Posteriormente, la Ley del 2 de julio de 1829 dictada por la Honorable Asamblea General Constituyente y Legislativa del Estado, promulgada el día 3 de ese mes, creó formalmente al Tribunal de Apelaciones, disponiendo que se integraría por tres “Jueces Letrados”. Por una Ley de la misma fecha se había suprimido la Cámara de Apelaciones de la Capital, y se había suspendido el trámite de los recursos de apelación hasta que se creara el Tribunal de Apelaciones definitivo.
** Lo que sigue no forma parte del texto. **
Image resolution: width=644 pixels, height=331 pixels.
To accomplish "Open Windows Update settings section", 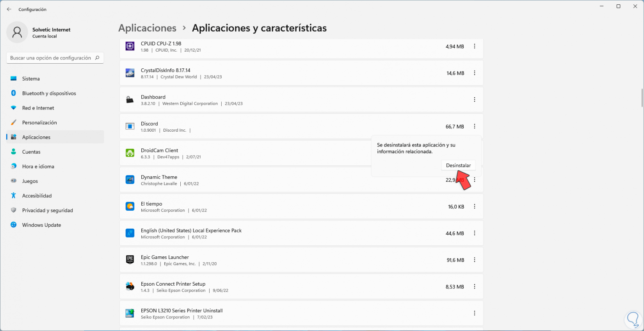I will click(41, 225).
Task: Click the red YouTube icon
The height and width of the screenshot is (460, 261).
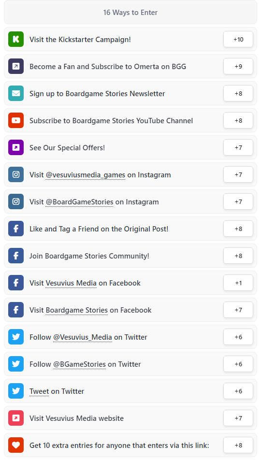Action: pos(16,121)

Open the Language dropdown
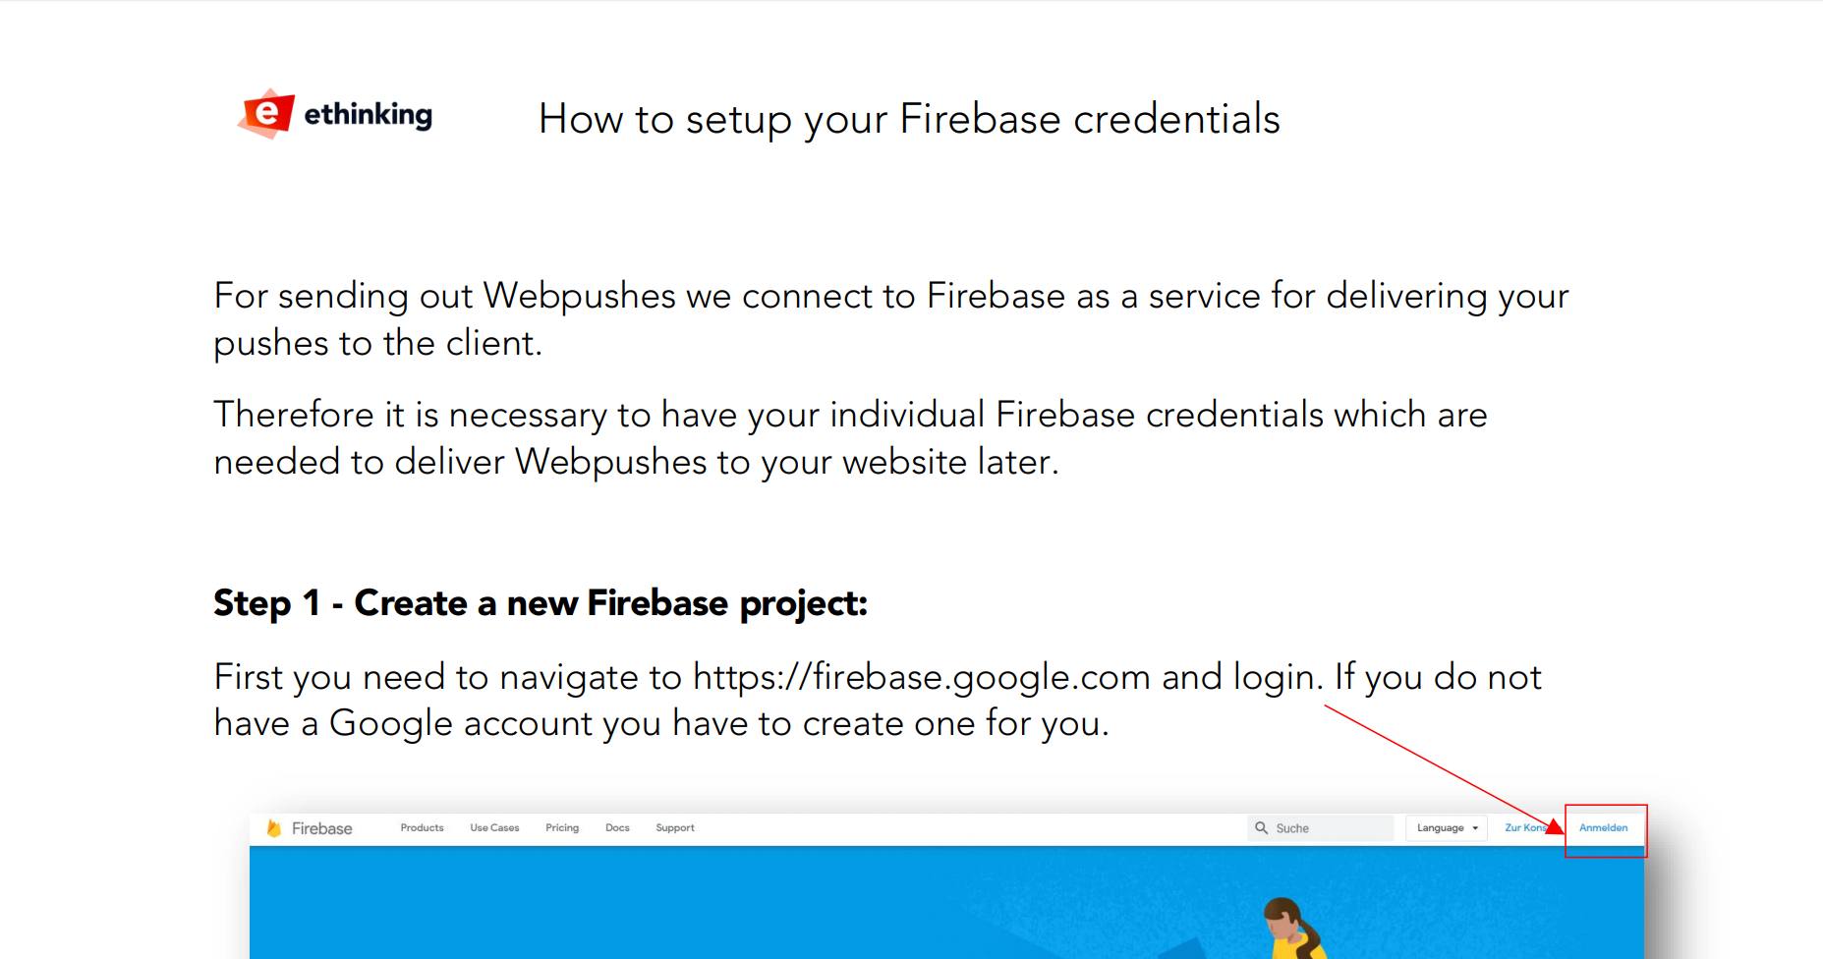click(1447, 828)
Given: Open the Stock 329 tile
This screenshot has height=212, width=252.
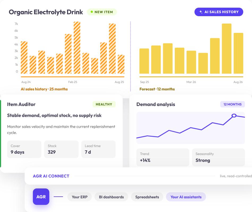Looking at the screenshot, I should [61, 149].
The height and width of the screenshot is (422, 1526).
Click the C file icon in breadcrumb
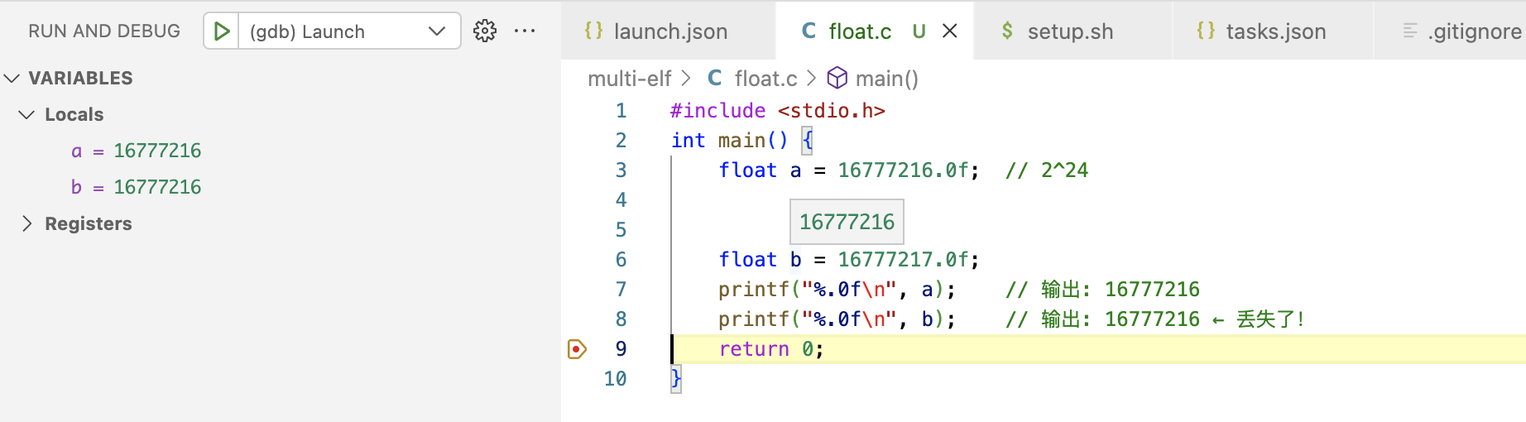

El proceso se completaría con el Reglamento Provisorio de Administración de Justicia del 10 de agosto de 1829 con reformas inmediatas adicionales del 17 y 24 de ese mes, que se promulgaron el 12, 19 y 24 de agosto respectivamente. Este Reglamento Provisorio perfeccionó el sistema de la primigenia Ley del 6 de octubre de 1826, disponiendo una justicia “uniforme en todo el Estado”, que se ejercería por Jueces de Paz y sus Tenientes Alcaldes, Alcaldes Ordinarios para los pueblos del Interior y Jueces Letrados para Montevideo, y un Tribunal Superior de Apelaciones, disponiendo en los arts. 47 y 48 de la Ley del 10 de agosto de 1829 que el Tribunal de Apelaciones se compondría de tres Jueces, que entenderían en las Apelaciones y súplicas de causas civiles y criminales.
El 12 de agosto de 1829 fue finalmente instalado por la Asamblea General Constituyente y Legislativa del Estado el primer Tribunal de Apelaciones, designándose (por orden de votación en la Asamblea) a los Doctores Jaime Zudáñez (quien fue su Presidente hasta su fallecimiento el 25 de marzo de 1832), Lorenzo Villegas y Julián Álvarez.
Es necesario destacar que este Tribunal de Apelaciones, ya en su previsión inicial de 1826 dentro de nuestra Administración de Justicia y consolidado en 1829, fue nuestro máximo organismo jurisdiccional hasta 1878, sumándosele en ese año uno de Segundo Turno que se creó por el art. 2º del Decreto-Ley No. 1.379 del Gobierno de Lorenzo Latorre del 17 de enero de ese año (originalmente se había creado por Ley del 13 de julio de 1861, pero un Decreto posterior del Gobierno Provisorio de Venancio Flores del 3 de marzo de 1865 lo había suprimido), cuyo art. 1º también declaró “Ley de la República” al hoy derogado Código de Procedimiento Civil.
A partir de entonces, ambos Tribunales de Apelaciones (el art. 91 del Código de Procedimiento Civil preveía un tercero más que entonces no llegó a crearse) actuaron también como Superior Tribunal o Tribunal Superior de Justicia, hasta que se instalara la Alta Corte de Justicia (arts. 91 a 101 de la Constitución de 1830) con la Ley No. 3.246 del 28 de octubre de 1907, hoy Suprema Corte de Justicia desde la Constitución de 1934.